Motivation, service, resilience, growth, curiosity, compassion. Those matter more than your analysis of degree types.
| Step | Description |
|---|---|
| Step 1 | Want to mention DO vs MD? |
| Step 2 | Do NOT include it |
| Step 3 | Rewrite to remove comparison |
| Step 4 | Shorten or move to secondary |
| Step 5 | Safe to include |
| Step 6 | Is it based on real experience? |
| Step 7 | Does it compare DO and MD? |
| Step 8 | Is it brief and relevant? |
Quick Self-Check: DO vs. MD Red Flag Scan
Before you submit, search your personal statement for these words and patterns. If you find them, look carefully:
- “backup,” “plan B,” “if I am not accepted to MD…”
- “prestige,” “reputation,” “ranking,” “less competitive”

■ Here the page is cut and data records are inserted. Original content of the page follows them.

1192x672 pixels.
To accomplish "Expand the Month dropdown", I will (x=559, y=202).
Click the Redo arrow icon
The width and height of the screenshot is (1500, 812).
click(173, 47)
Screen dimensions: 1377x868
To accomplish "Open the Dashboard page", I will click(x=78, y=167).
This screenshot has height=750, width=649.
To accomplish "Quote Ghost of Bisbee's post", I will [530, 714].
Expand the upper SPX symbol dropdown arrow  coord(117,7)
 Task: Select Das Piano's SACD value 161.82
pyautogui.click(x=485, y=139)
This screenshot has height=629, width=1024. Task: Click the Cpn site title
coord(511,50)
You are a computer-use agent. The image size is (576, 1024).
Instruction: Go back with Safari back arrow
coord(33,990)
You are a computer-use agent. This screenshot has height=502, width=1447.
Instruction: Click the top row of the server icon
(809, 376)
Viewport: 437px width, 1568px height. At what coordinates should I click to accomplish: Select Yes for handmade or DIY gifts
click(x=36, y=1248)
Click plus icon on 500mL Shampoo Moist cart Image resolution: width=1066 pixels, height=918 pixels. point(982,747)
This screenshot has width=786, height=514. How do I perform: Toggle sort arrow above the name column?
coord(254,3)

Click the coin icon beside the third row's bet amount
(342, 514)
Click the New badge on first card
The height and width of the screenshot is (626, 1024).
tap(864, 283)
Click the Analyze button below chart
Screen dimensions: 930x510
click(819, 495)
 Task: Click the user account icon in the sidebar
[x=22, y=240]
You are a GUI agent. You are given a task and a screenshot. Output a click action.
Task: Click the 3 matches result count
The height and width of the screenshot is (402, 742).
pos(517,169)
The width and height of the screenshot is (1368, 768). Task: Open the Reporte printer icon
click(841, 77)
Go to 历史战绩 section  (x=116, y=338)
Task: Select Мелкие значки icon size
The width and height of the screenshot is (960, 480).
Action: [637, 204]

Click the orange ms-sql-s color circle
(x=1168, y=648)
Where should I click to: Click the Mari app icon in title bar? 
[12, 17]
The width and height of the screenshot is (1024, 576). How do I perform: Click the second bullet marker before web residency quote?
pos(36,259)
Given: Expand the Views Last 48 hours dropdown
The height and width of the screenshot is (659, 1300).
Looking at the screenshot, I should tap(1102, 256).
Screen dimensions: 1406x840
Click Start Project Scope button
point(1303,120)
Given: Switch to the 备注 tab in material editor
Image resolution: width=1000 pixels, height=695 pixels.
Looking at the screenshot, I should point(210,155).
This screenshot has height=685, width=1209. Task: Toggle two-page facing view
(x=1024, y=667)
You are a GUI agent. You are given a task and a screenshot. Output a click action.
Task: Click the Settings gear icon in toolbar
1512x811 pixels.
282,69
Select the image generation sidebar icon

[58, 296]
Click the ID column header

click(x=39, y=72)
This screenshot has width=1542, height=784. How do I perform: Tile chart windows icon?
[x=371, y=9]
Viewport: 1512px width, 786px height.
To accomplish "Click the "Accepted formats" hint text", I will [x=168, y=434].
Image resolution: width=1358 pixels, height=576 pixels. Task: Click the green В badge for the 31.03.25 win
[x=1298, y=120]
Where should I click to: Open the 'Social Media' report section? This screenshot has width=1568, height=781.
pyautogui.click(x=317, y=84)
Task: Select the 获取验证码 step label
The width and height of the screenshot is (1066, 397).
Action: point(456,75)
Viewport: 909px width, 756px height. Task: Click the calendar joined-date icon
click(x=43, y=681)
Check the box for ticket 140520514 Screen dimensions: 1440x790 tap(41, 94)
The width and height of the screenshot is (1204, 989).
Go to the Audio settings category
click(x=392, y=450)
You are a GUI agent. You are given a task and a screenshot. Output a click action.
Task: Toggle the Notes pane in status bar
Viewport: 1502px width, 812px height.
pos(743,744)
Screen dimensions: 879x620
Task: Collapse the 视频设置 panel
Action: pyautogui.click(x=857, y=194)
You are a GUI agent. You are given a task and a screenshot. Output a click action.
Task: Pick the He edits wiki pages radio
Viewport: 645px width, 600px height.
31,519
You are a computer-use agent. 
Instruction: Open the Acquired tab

- “unlike MDs,” “unlike DOs”
- Long explanations of DO/MD history or philosophy
- Any sentence that tries to justify why you are applying to both
If a line makes you sound:
- Status-obsessed
- Misinformed
- Defensive
- Or like you are lecturing the committee
delete or rewrite it.

FAQ (Exactly 4 Questions)
1. Should I explicitly say I am open to both DO and MD programs in my personal statement?
No. Your school list already shows that. Writing “I am open to both DO and MD programs” adds nothing and often invites you to over-explain or justify the choice. That is where applicants fall into backup-language and prestige talk. Focus on why you want to be a physician; let your application distribution speak for itself.
2. If I am only applying DO, should I talk about DO philosophy a lot?
Careful. If you are DO-only, it is reasonable to mention osteopathic philosophy or OMM, but it must be grounded in real experiences and not copied from a brochure. Two or three specific, experience-based sentences are stronger than long, abstract paragraphs you clearly pulled from websites. Overdoing it can sound performative instead of genuine.
3. What if my parents want MD but I am genuinely drawn to DO? Can I mention that tension?
Usually no, not in a primary personal statement. It risks centering your essay on family drama and status anxiety. At best, you might briefly reference learning to choose based on your values rather than external expectations—but keep degree labels out of it. That kind of nuance is better suited to a secondary with a prompt about challenges, identity, or values.
4. My stats are borderline for MD. Can I say that is why I am considering DO?
Absolutely not in your personal statement. That framing insults DO schools and makes you sound resigned rather than driven. Address your academic record on its own merits if needed—what happened, what changed, how you improved—but do not link DO vs. MD to “my numbers are not good enough.”
Open your personal statement right now and search for “DO,” “MD,” “osteopathic,” “allopathic,” “prestige,” and “backup.” Any sentence that tries to rank, compare, justify, or explain your degree choice needs a hard look—and probably a red pen.